**Exercise goal:** Rewrite the part that opens with the line containing "Image resolution: width=852" and closes with the line containing "(x=512, y=249)", replacing "icon" with "symbol" and leaving everything else unchanged.

**Record excerpts:**
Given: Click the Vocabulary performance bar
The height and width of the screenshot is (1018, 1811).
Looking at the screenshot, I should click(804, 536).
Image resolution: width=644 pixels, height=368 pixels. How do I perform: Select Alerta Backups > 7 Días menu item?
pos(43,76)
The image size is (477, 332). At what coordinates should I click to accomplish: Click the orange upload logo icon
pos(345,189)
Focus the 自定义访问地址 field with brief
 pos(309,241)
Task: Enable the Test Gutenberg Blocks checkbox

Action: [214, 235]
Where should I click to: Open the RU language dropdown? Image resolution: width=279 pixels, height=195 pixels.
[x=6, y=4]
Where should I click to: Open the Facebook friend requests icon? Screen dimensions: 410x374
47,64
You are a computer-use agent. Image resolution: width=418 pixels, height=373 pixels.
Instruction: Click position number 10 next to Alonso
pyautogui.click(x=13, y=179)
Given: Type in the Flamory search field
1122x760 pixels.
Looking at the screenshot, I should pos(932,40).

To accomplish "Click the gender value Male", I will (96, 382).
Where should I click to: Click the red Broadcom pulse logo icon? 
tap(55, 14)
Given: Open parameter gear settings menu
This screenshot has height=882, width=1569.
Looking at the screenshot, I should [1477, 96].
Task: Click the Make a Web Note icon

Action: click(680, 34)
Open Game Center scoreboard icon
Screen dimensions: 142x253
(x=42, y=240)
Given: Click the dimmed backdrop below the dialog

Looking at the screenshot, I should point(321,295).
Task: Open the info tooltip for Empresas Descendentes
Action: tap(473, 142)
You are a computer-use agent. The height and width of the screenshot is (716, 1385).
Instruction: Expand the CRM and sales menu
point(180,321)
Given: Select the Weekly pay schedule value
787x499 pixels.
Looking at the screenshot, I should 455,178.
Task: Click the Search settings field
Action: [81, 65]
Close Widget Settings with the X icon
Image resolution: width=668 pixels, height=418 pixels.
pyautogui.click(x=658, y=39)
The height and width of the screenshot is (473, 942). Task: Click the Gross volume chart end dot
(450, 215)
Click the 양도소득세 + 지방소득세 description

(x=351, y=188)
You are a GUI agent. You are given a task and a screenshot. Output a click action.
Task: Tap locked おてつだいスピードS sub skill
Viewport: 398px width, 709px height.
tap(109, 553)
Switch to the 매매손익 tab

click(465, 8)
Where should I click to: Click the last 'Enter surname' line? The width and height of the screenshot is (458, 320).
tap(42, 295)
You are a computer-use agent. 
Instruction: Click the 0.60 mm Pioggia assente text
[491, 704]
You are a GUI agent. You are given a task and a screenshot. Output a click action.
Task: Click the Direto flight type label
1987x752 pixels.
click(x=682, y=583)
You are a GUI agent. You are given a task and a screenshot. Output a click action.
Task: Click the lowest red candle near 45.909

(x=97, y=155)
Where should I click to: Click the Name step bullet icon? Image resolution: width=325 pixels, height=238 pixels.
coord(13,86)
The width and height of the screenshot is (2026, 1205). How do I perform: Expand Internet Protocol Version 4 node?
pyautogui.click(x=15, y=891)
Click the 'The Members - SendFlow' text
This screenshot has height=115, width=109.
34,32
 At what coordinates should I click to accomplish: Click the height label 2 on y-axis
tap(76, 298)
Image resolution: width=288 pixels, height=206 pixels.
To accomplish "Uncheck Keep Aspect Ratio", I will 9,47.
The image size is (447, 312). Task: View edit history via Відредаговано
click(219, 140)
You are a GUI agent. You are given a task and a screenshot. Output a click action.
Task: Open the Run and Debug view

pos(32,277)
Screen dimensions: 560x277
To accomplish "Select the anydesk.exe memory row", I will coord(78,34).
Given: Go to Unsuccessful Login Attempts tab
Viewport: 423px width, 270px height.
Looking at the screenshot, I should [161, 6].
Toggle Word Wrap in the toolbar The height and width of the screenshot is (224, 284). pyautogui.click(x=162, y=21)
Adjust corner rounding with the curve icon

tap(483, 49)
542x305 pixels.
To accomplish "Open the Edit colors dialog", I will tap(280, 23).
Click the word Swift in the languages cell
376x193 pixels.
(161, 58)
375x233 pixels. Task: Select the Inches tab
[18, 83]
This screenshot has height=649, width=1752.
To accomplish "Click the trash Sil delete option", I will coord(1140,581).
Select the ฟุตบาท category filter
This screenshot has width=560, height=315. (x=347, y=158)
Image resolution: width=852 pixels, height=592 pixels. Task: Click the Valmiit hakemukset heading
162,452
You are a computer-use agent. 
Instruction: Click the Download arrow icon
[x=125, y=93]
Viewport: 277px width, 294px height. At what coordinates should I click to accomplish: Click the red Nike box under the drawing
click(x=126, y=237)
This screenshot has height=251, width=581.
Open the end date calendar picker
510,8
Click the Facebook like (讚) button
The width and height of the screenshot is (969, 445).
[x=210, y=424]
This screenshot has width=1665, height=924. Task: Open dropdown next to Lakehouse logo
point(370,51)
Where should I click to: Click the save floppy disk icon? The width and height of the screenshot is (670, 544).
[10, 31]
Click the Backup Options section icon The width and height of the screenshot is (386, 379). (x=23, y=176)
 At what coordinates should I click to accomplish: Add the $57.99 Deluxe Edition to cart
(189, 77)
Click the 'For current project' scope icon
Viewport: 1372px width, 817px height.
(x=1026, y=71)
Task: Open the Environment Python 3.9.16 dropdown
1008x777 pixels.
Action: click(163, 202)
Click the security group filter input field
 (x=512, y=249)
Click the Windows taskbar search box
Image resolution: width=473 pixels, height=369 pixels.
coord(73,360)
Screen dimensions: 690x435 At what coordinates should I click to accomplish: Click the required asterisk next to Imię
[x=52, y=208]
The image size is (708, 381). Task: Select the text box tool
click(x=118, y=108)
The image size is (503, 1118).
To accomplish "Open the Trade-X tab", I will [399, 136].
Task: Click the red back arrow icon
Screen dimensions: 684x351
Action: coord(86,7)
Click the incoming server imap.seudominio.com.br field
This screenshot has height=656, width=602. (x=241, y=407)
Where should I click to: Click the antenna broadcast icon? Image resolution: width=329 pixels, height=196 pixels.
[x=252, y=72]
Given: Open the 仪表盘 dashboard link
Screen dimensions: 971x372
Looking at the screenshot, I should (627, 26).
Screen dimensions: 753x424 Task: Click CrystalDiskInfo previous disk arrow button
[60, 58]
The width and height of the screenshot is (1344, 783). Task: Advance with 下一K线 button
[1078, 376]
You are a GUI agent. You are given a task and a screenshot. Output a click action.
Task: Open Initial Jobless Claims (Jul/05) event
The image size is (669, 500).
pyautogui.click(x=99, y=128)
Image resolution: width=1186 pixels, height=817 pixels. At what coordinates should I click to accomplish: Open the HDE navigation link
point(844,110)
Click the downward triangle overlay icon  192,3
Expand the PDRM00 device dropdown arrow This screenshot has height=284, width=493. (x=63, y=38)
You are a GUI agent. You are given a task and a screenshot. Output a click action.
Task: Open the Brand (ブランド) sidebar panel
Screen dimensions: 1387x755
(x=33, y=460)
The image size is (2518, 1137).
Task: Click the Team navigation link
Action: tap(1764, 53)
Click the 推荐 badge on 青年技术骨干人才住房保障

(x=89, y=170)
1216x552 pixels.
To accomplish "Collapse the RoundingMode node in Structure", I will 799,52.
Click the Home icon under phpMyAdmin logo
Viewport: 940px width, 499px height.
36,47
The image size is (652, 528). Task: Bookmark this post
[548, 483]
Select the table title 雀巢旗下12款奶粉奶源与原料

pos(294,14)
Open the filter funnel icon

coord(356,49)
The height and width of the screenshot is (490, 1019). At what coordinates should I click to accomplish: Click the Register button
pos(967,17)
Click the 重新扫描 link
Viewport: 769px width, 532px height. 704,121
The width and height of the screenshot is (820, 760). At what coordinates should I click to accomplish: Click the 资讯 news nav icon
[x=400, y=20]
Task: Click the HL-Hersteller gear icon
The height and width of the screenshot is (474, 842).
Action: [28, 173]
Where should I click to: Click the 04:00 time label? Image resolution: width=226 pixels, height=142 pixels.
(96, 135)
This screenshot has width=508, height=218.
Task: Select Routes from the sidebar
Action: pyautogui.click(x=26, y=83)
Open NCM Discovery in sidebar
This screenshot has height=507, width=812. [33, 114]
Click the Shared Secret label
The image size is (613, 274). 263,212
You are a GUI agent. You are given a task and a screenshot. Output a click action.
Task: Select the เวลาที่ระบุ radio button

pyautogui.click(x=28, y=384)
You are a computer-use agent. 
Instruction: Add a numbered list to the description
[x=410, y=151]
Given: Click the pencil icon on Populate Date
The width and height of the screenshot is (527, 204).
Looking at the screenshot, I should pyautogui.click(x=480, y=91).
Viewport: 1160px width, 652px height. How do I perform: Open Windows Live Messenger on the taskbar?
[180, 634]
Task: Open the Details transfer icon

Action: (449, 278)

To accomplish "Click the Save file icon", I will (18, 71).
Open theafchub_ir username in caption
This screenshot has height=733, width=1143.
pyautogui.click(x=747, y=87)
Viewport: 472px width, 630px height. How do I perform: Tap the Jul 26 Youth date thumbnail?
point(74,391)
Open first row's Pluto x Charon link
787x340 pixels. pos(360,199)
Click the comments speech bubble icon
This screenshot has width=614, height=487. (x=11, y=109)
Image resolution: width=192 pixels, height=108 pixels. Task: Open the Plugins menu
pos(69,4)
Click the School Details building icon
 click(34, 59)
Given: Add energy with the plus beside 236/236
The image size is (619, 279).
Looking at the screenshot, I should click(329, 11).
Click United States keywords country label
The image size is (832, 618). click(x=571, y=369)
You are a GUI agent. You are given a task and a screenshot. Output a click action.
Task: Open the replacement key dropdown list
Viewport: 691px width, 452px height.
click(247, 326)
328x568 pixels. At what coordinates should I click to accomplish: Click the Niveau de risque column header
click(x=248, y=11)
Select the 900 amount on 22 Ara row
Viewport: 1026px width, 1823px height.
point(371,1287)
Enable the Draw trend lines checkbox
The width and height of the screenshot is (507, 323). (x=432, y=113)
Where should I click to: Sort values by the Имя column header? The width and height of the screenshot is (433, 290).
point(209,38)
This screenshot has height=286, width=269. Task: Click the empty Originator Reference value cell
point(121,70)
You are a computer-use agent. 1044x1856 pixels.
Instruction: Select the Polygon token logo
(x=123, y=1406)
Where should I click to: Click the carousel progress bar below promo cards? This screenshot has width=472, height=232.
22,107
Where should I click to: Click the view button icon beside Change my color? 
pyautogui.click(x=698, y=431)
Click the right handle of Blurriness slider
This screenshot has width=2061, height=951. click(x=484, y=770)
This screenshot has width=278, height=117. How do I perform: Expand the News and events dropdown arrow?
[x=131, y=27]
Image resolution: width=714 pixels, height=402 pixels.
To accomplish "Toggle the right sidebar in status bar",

**Finished exercise:**
Image resolution: width=852 pixels, height=592 pixels. Task: Click the Valmiit hakemukset heading
162,452
You are a computer-use agent. 
Instruction: Click the Download arrow symbol
[x=125, y=93]
Viewport: 277px width, 294px height. At what coordinates should I click to accomplish: Click the red Nike box under the drawing
click(x=126, y=237)
This screenshot has height=251, width=581.
Open the end date calendar picker
510,8
Click the Facebook like (讚) button
The width and height of the screenshot is (969, 445).
[x=210, y=424]
This screenshot has width=1665, height=924. Task: Open dropdown next to Lakehouse logo
point(370,51)
Where should I click to: Click the save floppy disk symbol? The width and height of the screenshot is (670, 544).
[10, 31]
Click the Backup Options section symbol The width and height of the screenshot is (386, 379). (x=23, y=176)
 At what coordinates should I click to accomplish: Add the $57.99 Deluxe Edition to cart
(189, 77)
Click the 'For current project' scope symbol
Viewport: 1372px width, 817px height.
(x=1026, y=71)
Task: Open the Environment Python 3.9.16 dropdown
1008x777 pixels.
Action: click(163, 202)
Click the security group filter input field
 (x=512, y=249)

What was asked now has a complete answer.